Early canal tunnels were built without a towpath as this would require a much larger bore, and hence cost more to build. Prior to the introduction of motorised boats, legging was one of the few options for getting a boat through such a tunnel.

Two people were required. They would lie on a plank across the bows of the boat, and holding the plank with their hands, would propel the boat with their feet against the tunnel wall. This was quite a dangerous activity and resulted in many deaths. In later years 'wing' boards were hooked on to the boat to make the operation safer. At Crimson Hill tunnel, alternate stones in the walls were recessed to provide better tread for the leggers. While the boat was being legged through the tunnel, the horse would be led over the hill.

On short tunnels the legging was done by the boat owner and crew. At long tunnels, professional leggers were available, such as at Blisworth Tunnel and Dudley Tunnel. At the 3 mile long Standedge Tunnel expert leggers could get an empty boat through in 1 hour 20 minutes, taking 3 hours with a full load, for which they were paid 1s 6d.

At Blisworth the boatmen were often terrorised into employing leggers, so in 1827 the leggers were registered and issued with brass armlets for identification.

At Standedge Tunnel, the use of official leggers eventually became a requirement for passage.
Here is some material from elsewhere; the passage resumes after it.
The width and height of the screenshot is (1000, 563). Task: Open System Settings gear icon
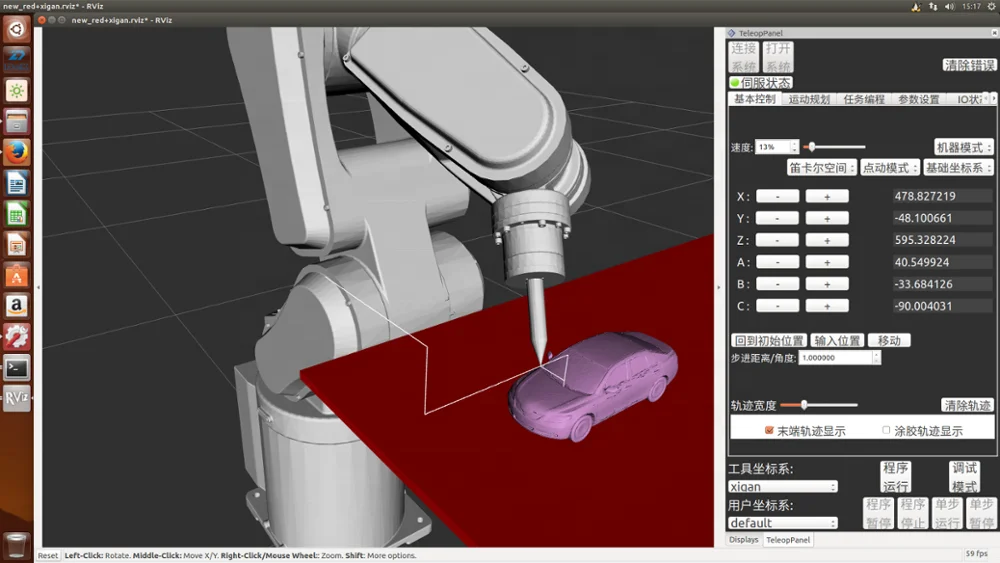(17, 336)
At Morwellham, boatmen were said to have pushed against the tunnel roof. This tunnel has a considerable flow of water through it, and progress was very slow in one direction.
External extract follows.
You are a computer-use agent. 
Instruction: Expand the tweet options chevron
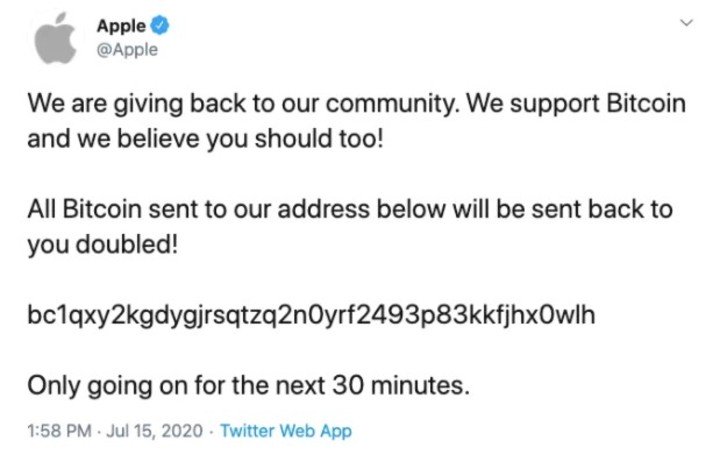click(686, 22)
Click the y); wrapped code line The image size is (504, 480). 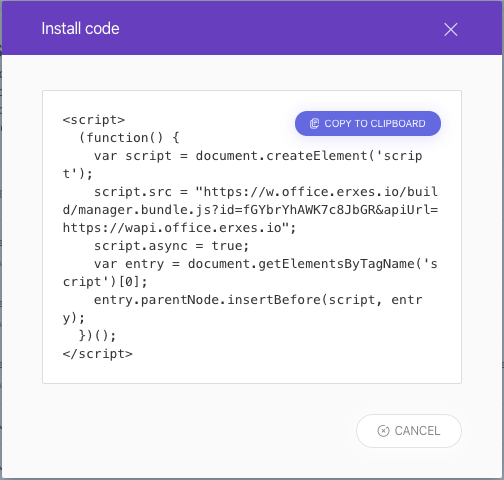[74, 318]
Berwick Tunnel on the Shrewsbury Canal, opened in 1797 was the first tunnel to be built with a towpath, negating the need for legging.

Legging was also the main form of propulsion used in the man-made adits in Speedwell Cavern until the boats were given electric motors. Sometimes the guide will switch off the boat's engine and leg along the roof of the cave to demonstrate how the boats used to be worked by miners.
They got paid £11.05 in today's money.